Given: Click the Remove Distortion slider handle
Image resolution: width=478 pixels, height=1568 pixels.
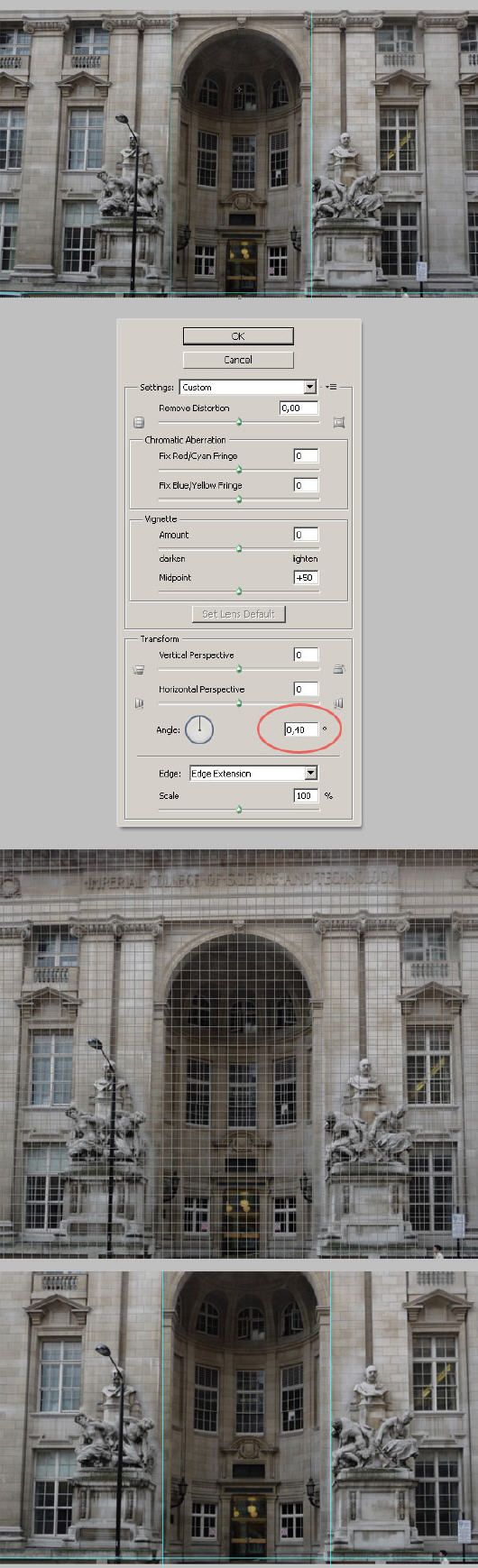Looking at the screenshot, I should tap(239, 422).
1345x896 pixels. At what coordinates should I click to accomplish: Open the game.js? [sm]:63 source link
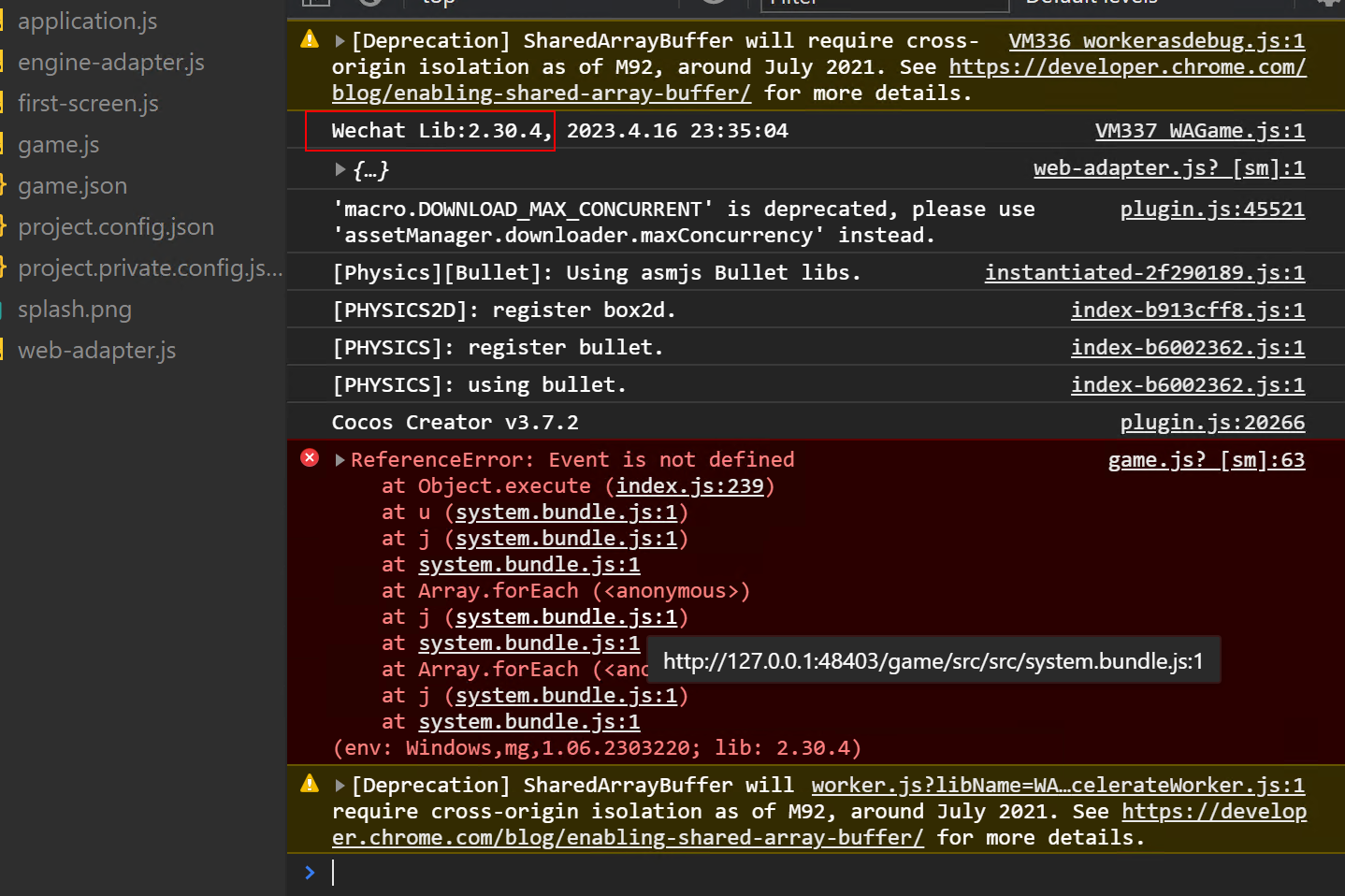pos(1206,460)
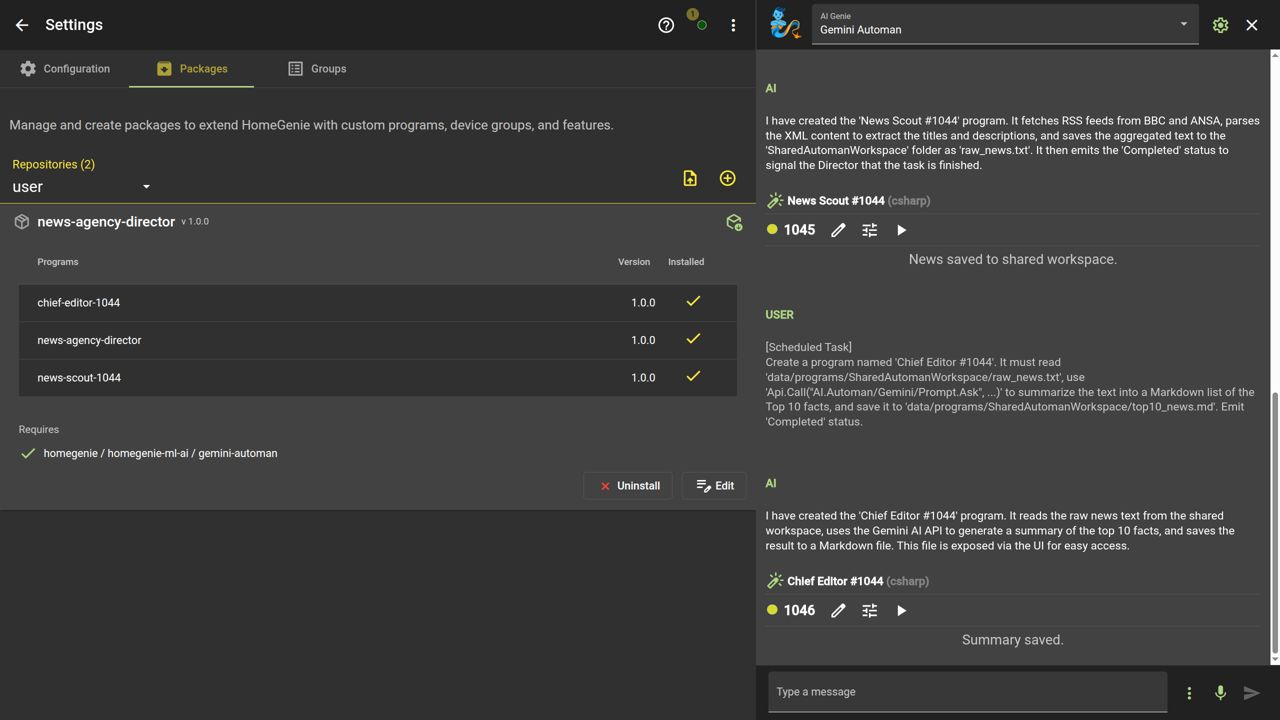Open chat input more options menu
Image resolution: width=1280 pixels, height=720 pixels.
coord(1189,692)
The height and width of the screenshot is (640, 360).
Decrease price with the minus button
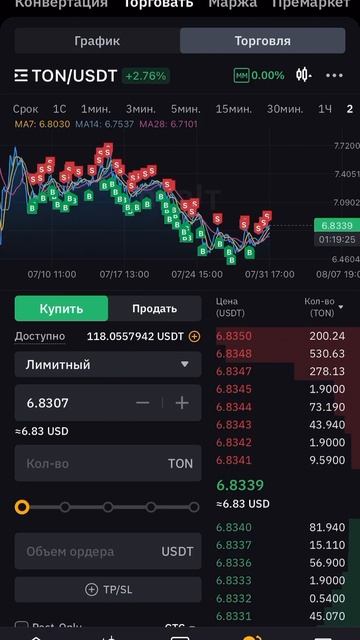142,403
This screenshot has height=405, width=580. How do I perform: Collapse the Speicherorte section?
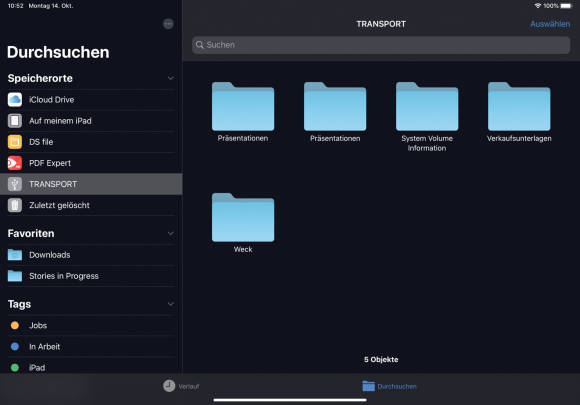pos(171,78)
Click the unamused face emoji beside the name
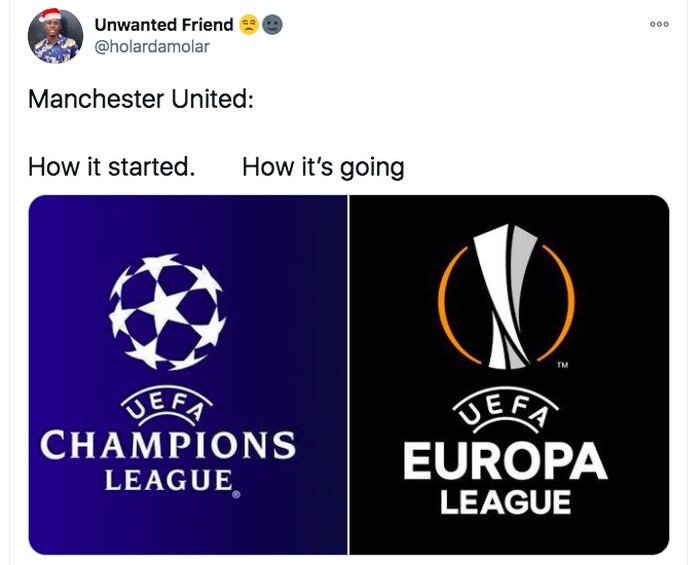 [249, 24]
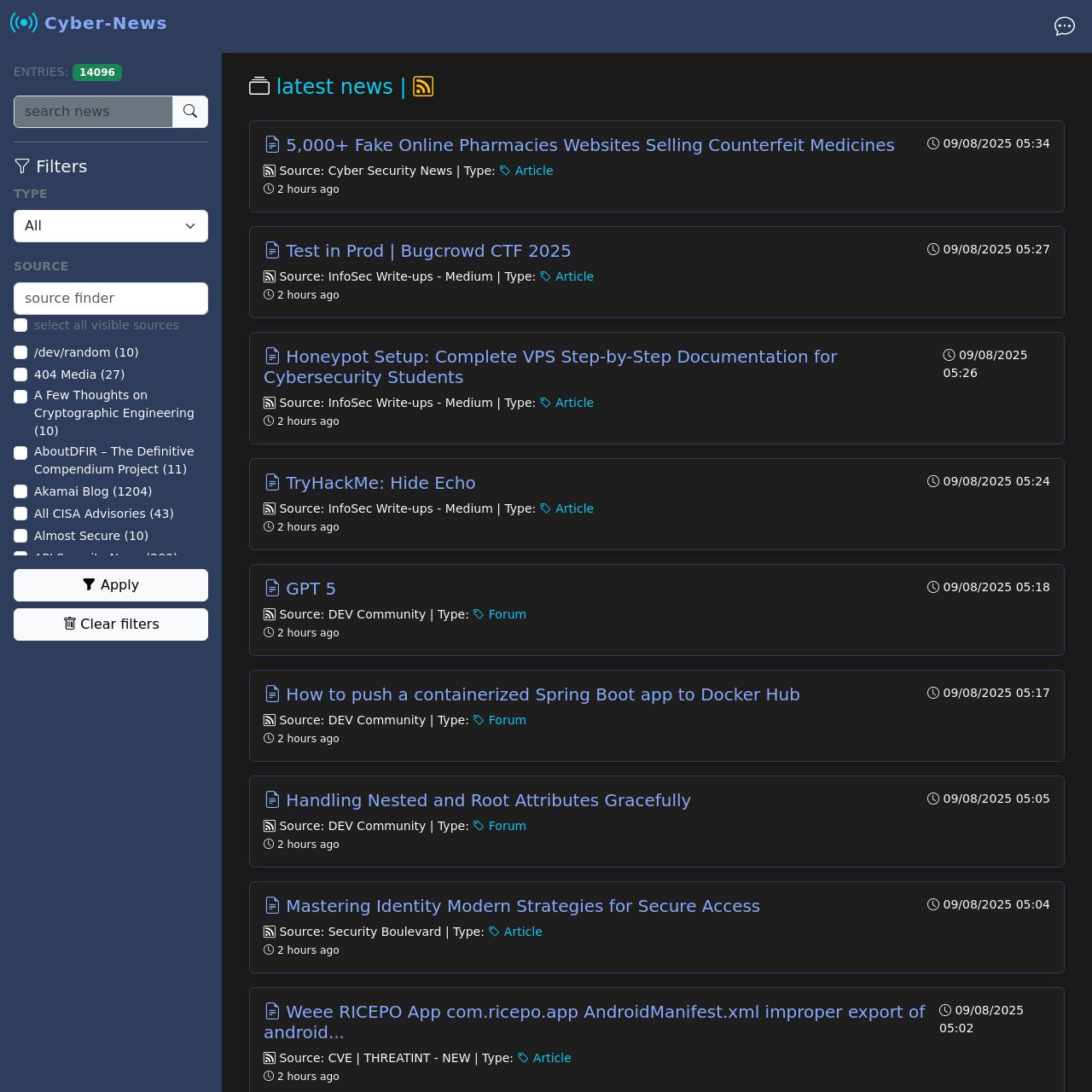Check the /dev/random source checkbox
Viewport: 1092px width, 1092px height.
[x=20, y=352]
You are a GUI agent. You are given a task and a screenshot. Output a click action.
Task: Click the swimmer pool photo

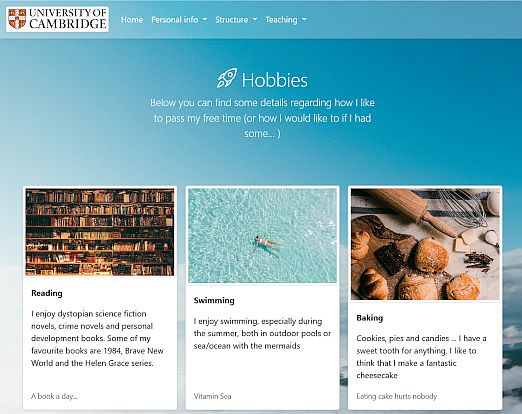coord(262,236)
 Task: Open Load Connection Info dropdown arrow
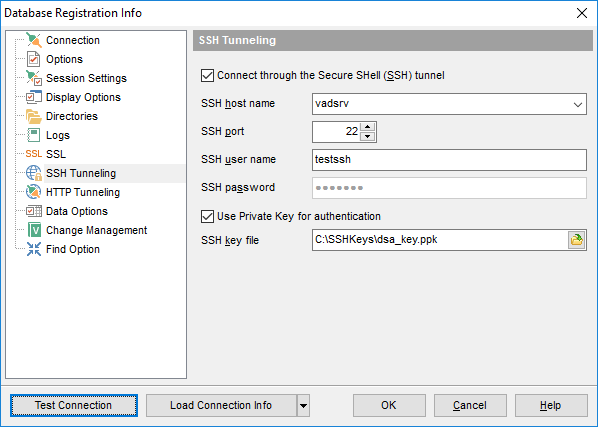(x=303, y=406)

* _Instruction_
Reproduce the lines of the material between the line holding "The height and" and the line holding "[x=20, y=352]", inclusive, changing "screenshot" to "image" and keeping everything else unaltered. Omit the pictures from your answer.

* _Output of the exercise_
The height and width of the image is (640, 360).
Decrease price with the minus button
142,403
This image has height=405, width=580. How do I perform: Collapse the Speicherorte section?
pos(171,78)
Click the unamused face emoji beside the name
 [249, 24]
Check the /dev/random source checkbox
Viewport: 1092px width, 1092px height.
[x=20, y=352]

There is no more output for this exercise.